▸ DATA SECTION:
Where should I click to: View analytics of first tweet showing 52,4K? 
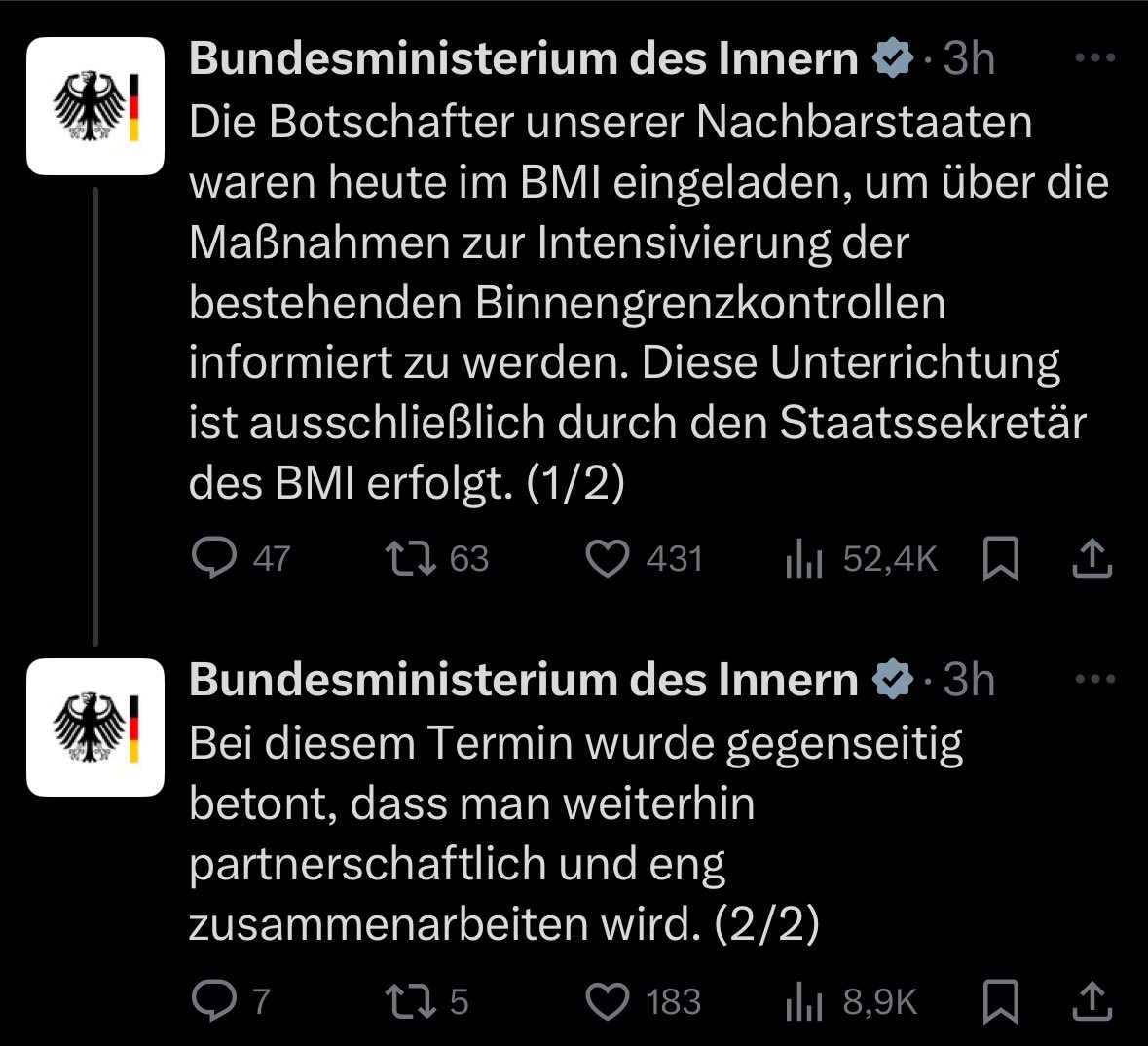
* * *
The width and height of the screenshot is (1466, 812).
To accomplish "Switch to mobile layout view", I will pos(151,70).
==
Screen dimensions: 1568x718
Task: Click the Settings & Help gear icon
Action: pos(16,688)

▸ PROBLEM: Count the lines in the items above that contain the string "gear", treating uppercase and lowercase as different. Reply with the number only.

▸ CORRECT RESULT: 1